A small local corporation and two of its principals are now felons, thanks to playing fast and loose with export licensing on two aircraft fuel gauges. A long investigation by HSI, ICE and DCIS investigators led to arrests and guilty pleas this month.
Charges were filed on May 14, 2014 alleging that Netria exported aircraft parts to Malaysia without a license from the U.S. Department of State, according to a press release from the Department of Justice.
The investigation into Netria began as a result of an inquiry by Netria to a Department of Homeland Security undercover storefront, with Immigration and Customs Enforcement, Homeland Security Investigations and the Defense Criminal Investigative Service working together.
Evidence gathered established that Netria had exported two Lockheed Martin Fuel Quantity Indicators; items designated “defense articles” on the United States Munitions List in violation of the Arms Export Control Act.
via Netria sentenced on violation of Arms Export Control Act – News – seacoastonline.com – Portsmouth, NH.
The company was sentenced to probation (how does that work? Checking in with your PO has got to be a production!) and fines; the two executives haven’t been formally sentenced yet.
As part of their plea agreement, Netria was sentenced to one year of probation and ordered to forfeit $12,560.
In addition, William F. McKone and Raymond L. Southworth, Jr., who comprise the board of directors of Netria, pleaded guilty to one count of violating the AECA.
The offense is a malum prohibitum one and there’s no real defense to it; the charged executives of the Netria corporation flew a trial-balloon of “ignorance of the law,” but that didn’t fly, as they’d had some training on the law’s terms.
Selling fuel gages, and even C-130 cargo plane parts, to customers in Malaysia might easily have been licensed, if the real end users were Malaysian. (The problem with this off-the-books stuff is a lot of it goes via shell companies to regimes that are supposed to be laboring under international sanctions. This is one of the ills export licensing is supposed to cure).
The HSI special agents who investigate these cases are former ICE agents, redeployed since the Department has abandoned most enforcement of immigration law.

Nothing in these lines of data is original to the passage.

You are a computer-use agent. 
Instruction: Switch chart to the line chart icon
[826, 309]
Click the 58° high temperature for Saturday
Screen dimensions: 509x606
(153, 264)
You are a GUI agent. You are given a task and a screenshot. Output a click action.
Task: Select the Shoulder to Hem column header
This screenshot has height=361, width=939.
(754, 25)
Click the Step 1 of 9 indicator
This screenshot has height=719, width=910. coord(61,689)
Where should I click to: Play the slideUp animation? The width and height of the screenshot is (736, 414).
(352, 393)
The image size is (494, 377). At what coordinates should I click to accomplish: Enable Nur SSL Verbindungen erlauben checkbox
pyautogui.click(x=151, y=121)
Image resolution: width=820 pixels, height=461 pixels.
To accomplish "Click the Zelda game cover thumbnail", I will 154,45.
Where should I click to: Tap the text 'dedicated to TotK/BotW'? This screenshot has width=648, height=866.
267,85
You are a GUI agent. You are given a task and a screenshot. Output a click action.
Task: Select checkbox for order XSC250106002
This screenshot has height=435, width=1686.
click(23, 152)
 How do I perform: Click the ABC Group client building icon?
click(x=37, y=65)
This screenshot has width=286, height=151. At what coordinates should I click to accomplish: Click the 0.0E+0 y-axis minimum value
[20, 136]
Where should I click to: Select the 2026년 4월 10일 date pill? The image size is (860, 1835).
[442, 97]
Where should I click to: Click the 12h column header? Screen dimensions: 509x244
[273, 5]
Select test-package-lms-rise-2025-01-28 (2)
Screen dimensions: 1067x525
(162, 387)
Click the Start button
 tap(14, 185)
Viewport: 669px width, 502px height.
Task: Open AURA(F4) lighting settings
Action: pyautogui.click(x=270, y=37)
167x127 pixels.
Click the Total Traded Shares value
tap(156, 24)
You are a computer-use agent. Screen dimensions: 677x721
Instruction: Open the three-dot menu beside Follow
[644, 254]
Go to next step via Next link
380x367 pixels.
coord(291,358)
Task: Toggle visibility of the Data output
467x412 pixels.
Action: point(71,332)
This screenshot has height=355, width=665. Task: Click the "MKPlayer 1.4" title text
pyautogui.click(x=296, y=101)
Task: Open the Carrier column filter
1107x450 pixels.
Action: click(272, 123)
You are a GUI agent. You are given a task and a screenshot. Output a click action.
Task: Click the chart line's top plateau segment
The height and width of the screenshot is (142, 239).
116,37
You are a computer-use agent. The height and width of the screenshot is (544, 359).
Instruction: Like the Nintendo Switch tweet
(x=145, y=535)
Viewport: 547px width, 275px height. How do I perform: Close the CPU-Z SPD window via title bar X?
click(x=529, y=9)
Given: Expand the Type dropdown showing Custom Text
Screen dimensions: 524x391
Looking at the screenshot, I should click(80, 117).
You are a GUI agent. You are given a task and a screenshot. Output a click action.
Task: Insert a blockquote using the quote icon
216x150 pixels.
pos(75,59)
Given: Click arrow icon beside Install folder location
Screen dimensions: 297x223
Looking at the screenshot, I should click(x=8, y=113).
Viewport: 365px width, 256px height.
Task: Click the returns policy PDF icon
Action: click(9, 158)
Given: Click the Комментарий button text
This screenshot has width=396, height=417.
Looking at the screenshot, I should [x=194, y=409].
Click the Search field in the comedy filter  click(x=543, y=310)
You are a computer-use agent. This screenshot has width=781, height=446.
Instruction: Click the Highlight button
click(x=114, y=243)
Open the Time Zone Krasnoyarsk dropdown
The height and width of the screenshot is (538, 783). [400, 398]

Kevin was a former Special Forces weapons man (MOS 18B, before the 18 series, 11B with Skill Qualification Indicator of S). His focus was on weapons: their history, effects and employment. He started WeaponsMan.com in 2011 and operated it until he passed away in 2017. His work is being preserved here at the request of his family.
3 thoughts on “AECA Export Licensing is No Joke”
No inside knowledge at all regarding what is going on here, but there have been a number of cases publicly reported where Iranian buyers have attempted to acquire aircraft parts from third party brokers. Iran flies C130’s left over from the days of the Shah.
Yep. That’s why the Navy demilled 100% of F14s, including the ones in museums. Iran still flies them. They actually used the Phoenix system as a sort of airborne antenna for a look-down AWACS capability based on ground stations during their 1980s war with Iraq.
A company I worked for sought such an export license for a product. Those incompetent cock fags issued us a license for the wrong product, the wrong product being a system for anti submarine warfare BTW. When we notified them of their mistake they attempted to prosecute us.